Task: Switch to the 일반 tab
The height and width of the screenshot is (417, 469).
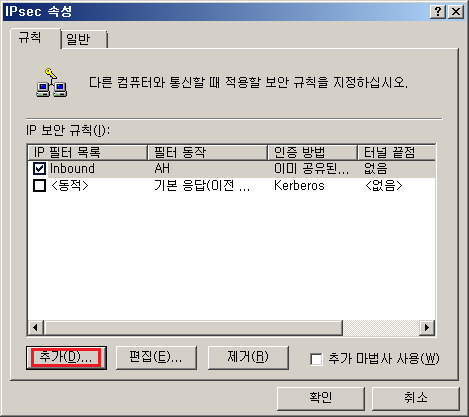Action: pos(84,39)
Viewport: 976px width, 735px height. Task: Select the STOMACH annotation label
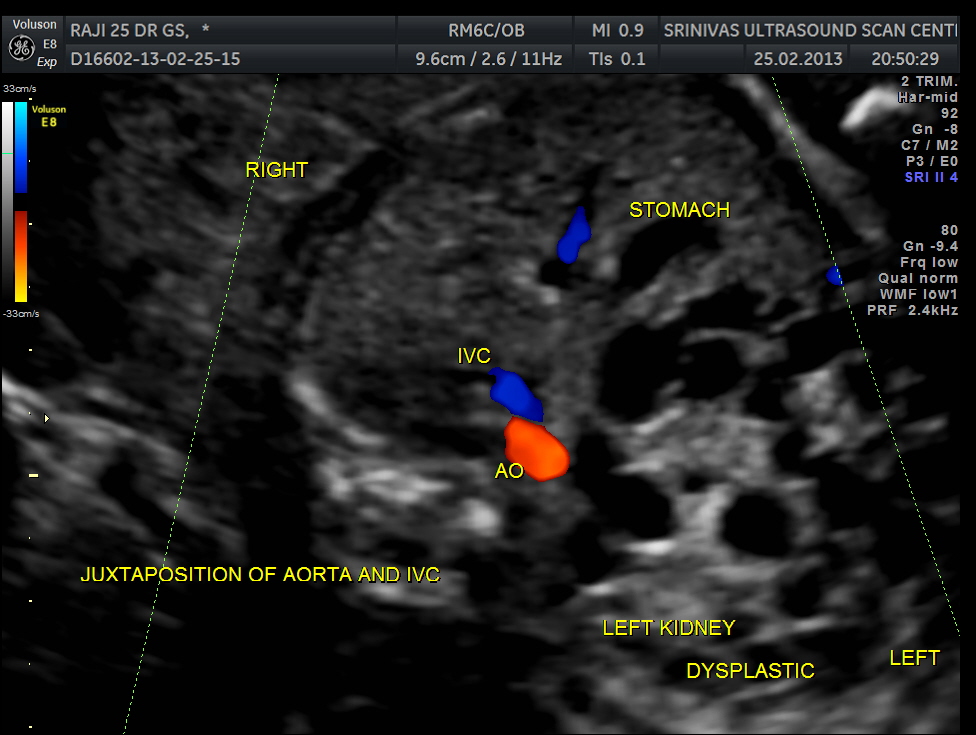pyautogui.click(x=679, y=210)
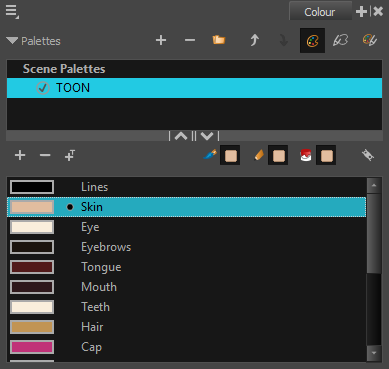Image resolution: width=389 pixels, height=369 pixels.
Task: Click the Add View plus button
Action: [x=361, y=12]
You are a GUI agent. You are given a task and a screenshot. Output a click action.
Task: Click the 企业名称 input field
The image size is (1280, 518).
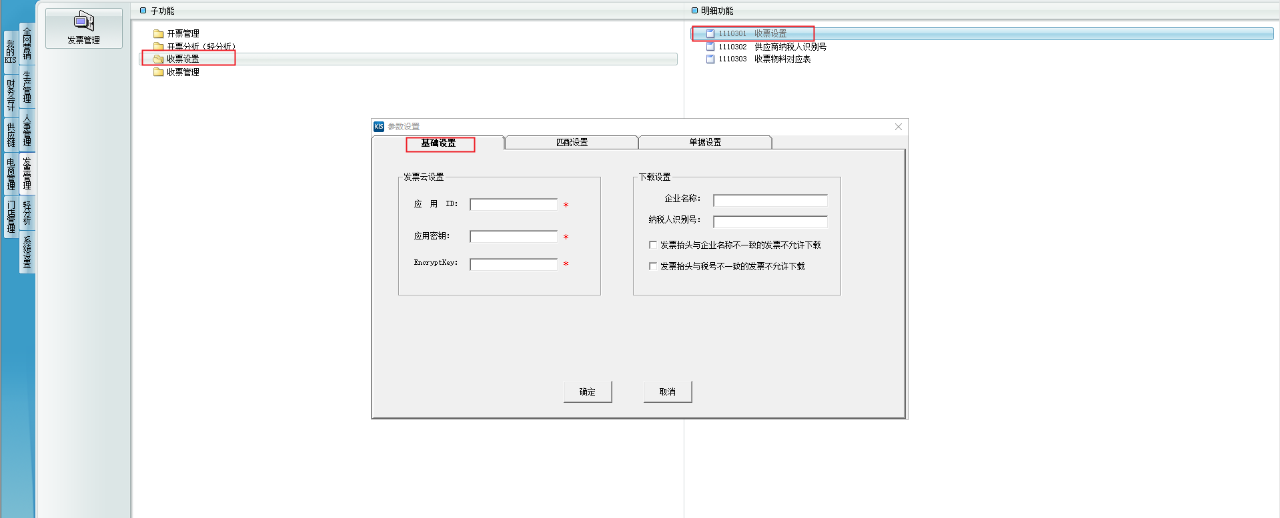[x=769, y=200]
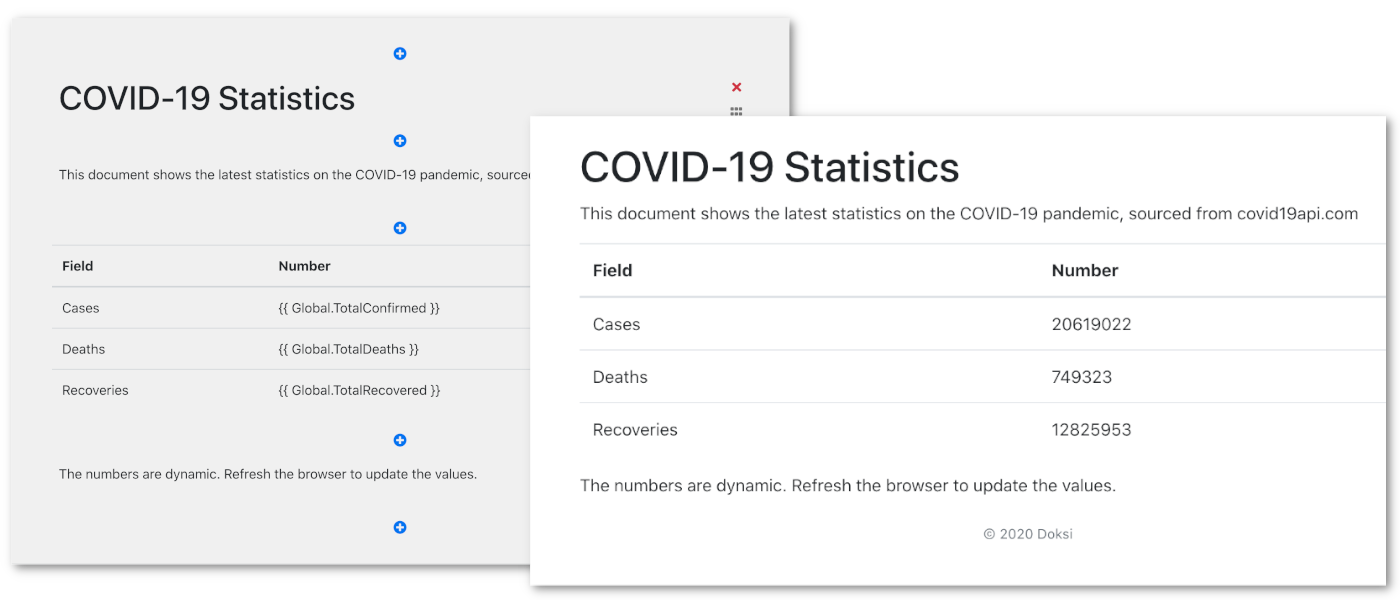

━━━━━━━━

Only the lines from the one containing "Task: Click the 企业名称 input field" through the last line of the entries above should be copied, exactly as they are and without the pictures.

SOLUTION FOR THIS TASK:
Task: Click the 企业名称 input field
The image size is (1280, 518).
[x=769, y=200]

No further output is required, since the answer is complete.